NEW DELHI: Forty-three countries have ratified the Cartagena Protocol on Biosafety. It will come into force after seven more countries agree to support it.

The Cartagena Protocol is a sequel to the convention on biodiversity enacted in 1992 at the Rio Summit, and was adopted in January 2000.

The protocol seeks to protect biological diversity of a country from the potential risks posed by living modified organisms resulting from modern biotechnology or genetic engineering.

Once it comes into force, the protocol will establish an advance informed agreement (AIA) procedure for ensuring countries are provided information necessary to decide whether it is safe to import a genetically modified product without adverse impact to the environment or human beings.

"India has become a party to the first international regulatory framework in respect of living modified organisms (LMOs) by submitting the instruments of ratification of Cartagena Protocol on Biosafety to the U.N. headquarters," the environment and forests ministry stated Tuesday.

By ratifying the protocol, India and other developing countries would be able to put in place safeguards "to ensure safe transfer, handling and use of LMOs and protect biological diversity from the potential risks posed by LMOs," according to the ministry.

"The protocol places an obligation on exporting countries to come out with relevant information about the composition of the genetically modified material or product to enable the importing countries make informed decisions.

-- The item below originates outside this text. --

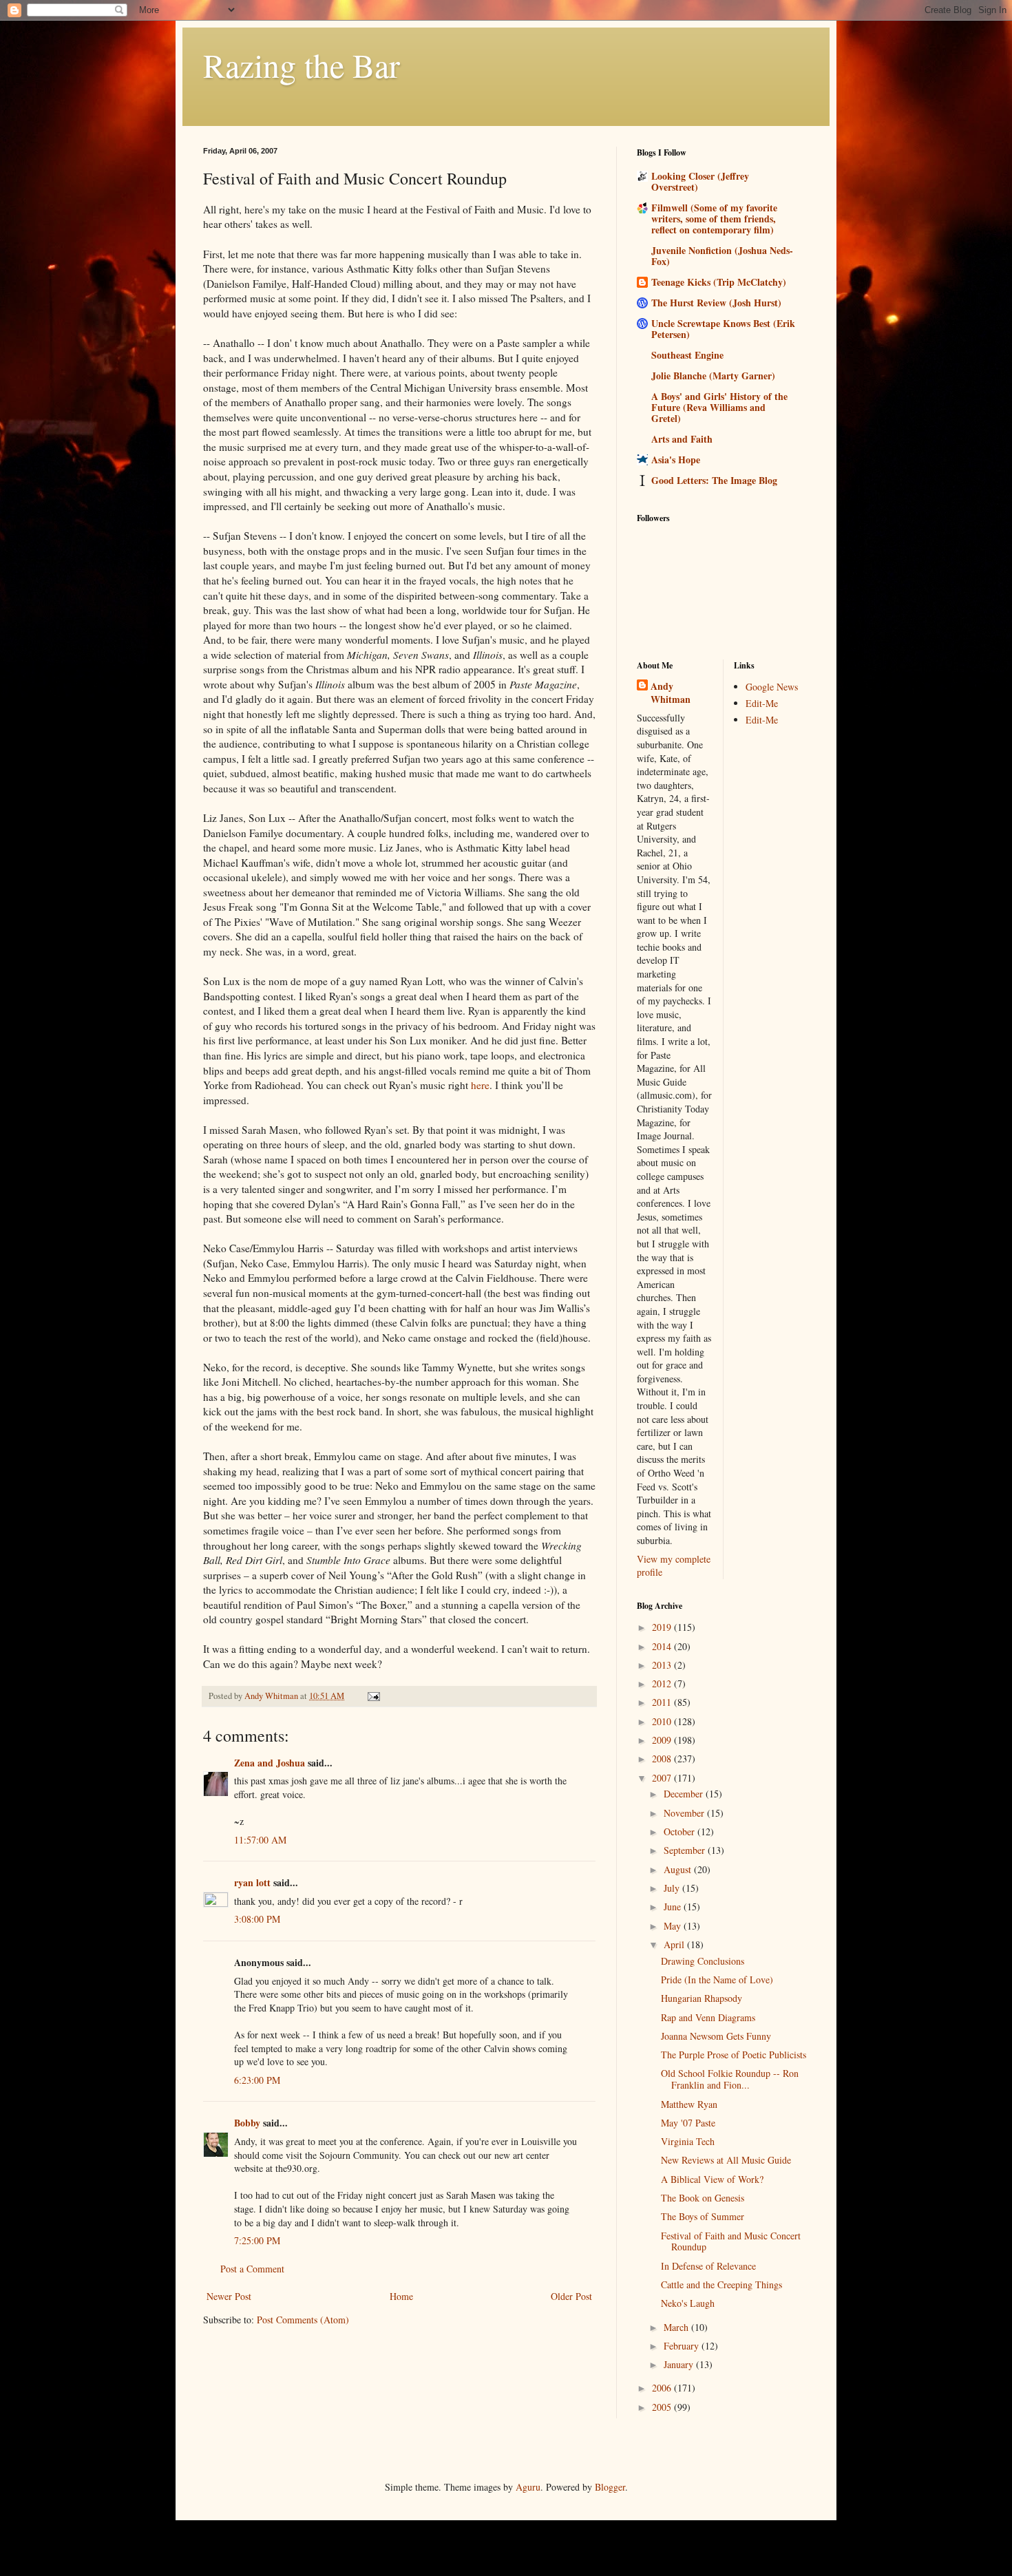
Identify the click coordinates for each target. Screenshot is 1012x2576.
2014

With increasing trade in transgenic materials and products, the protocol would provide for exchange of information to protect the biodiversity of importing countries," a ministry official said.

In December, India had rejected a consignment of soya-corn meal imported from the U.S. by two global NGOs as they did not provide relevant information about produce, believed to contain a banned genetically modified substance.

The ministry of environment is holding an inter-ministerial meeting Wednesday as a step towards formulating a national policy on genetically modified food and a comprehensive food policy in respect of food crops, food products, commercial crops and animal feed.

"The meeting will address the adequacy of existing regulations in respect of GM imports, adequacy of risk assessment and management, relative responsibility of various ministries and agencies, issues of labelling, mechanism for certification of products both for export and import, marketing of transgenic seeds and mechanism to enhance public consultation and consumer awareness," the ministry stated.